● WHAT IS NEEDED
Return all lines from the entries below in which the word "agent" is present.

(Stored records)
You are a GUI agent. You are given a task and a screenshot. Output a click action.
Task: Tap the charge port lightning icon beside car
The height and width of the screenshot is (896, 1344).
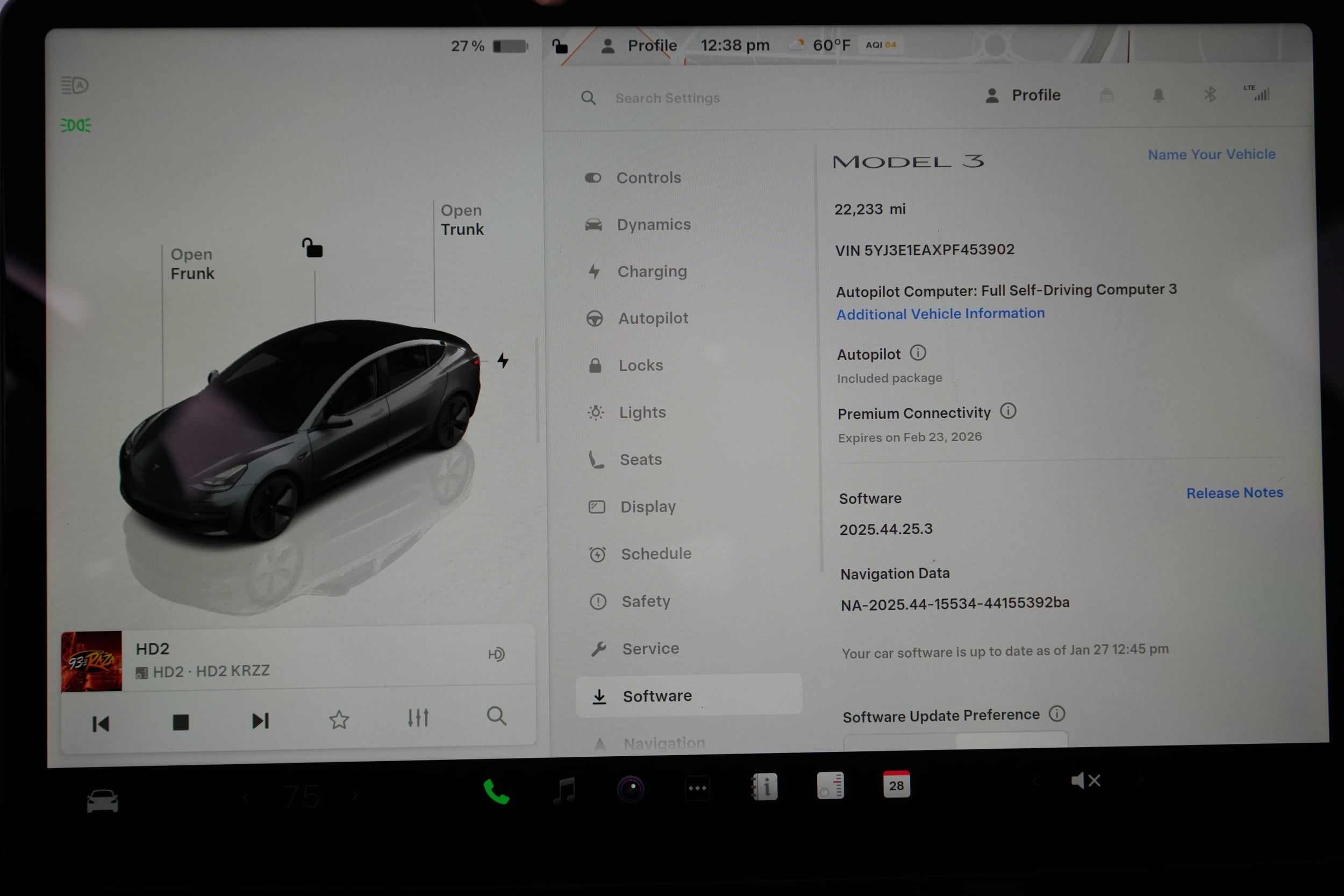pyautogui.click(x=503, y=360)
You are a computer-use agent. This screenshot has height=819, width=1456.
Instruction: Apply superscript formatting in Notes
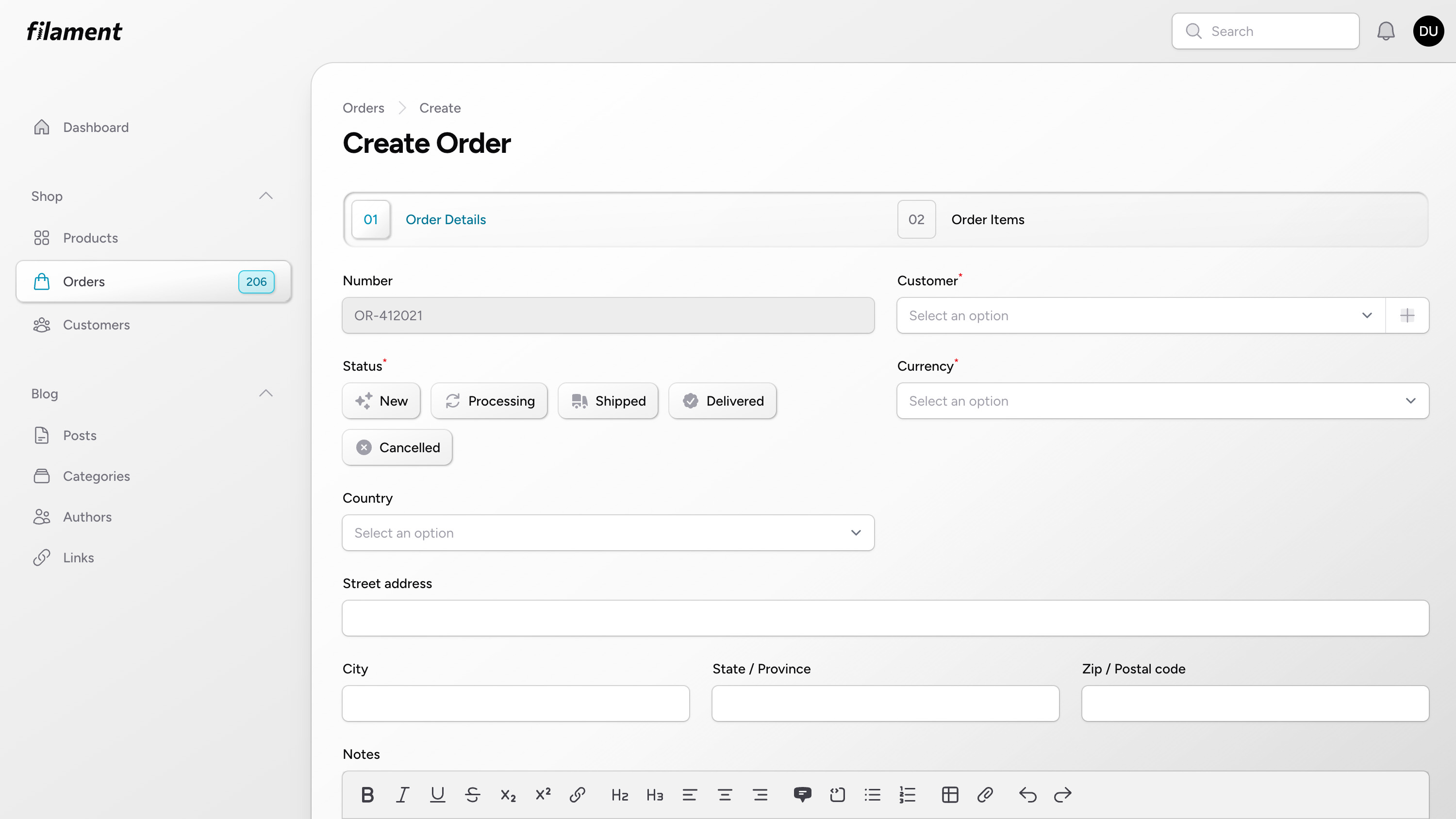[543, 794]
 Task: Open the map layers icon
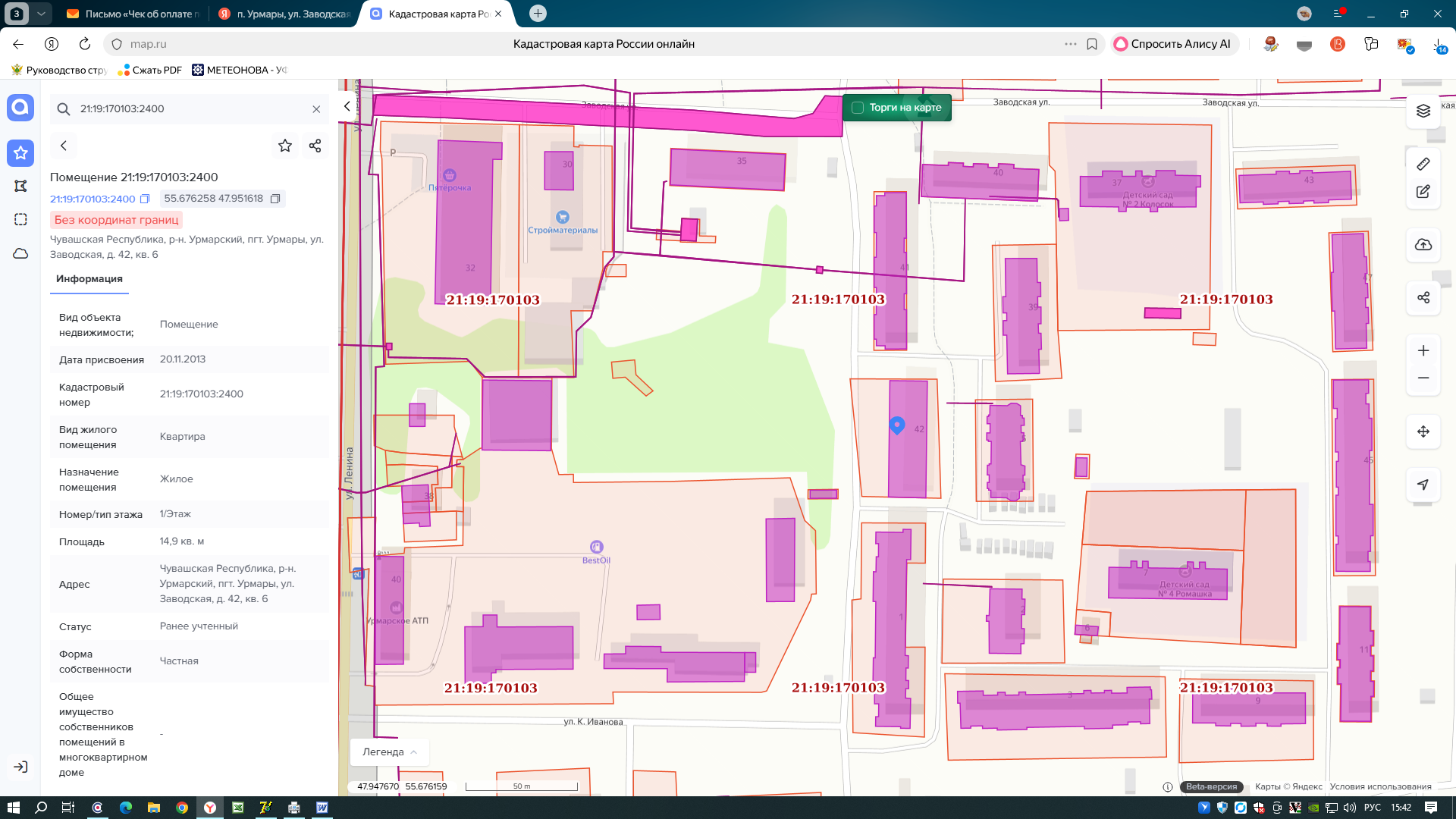pyautogui.click(x=1423, y=111)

● COMPLETED TASK
You are a GUI agent. You are given a task and a screenshot. Output a click action.
You are a computer-use agent. This screenshot has height=819, width=1456.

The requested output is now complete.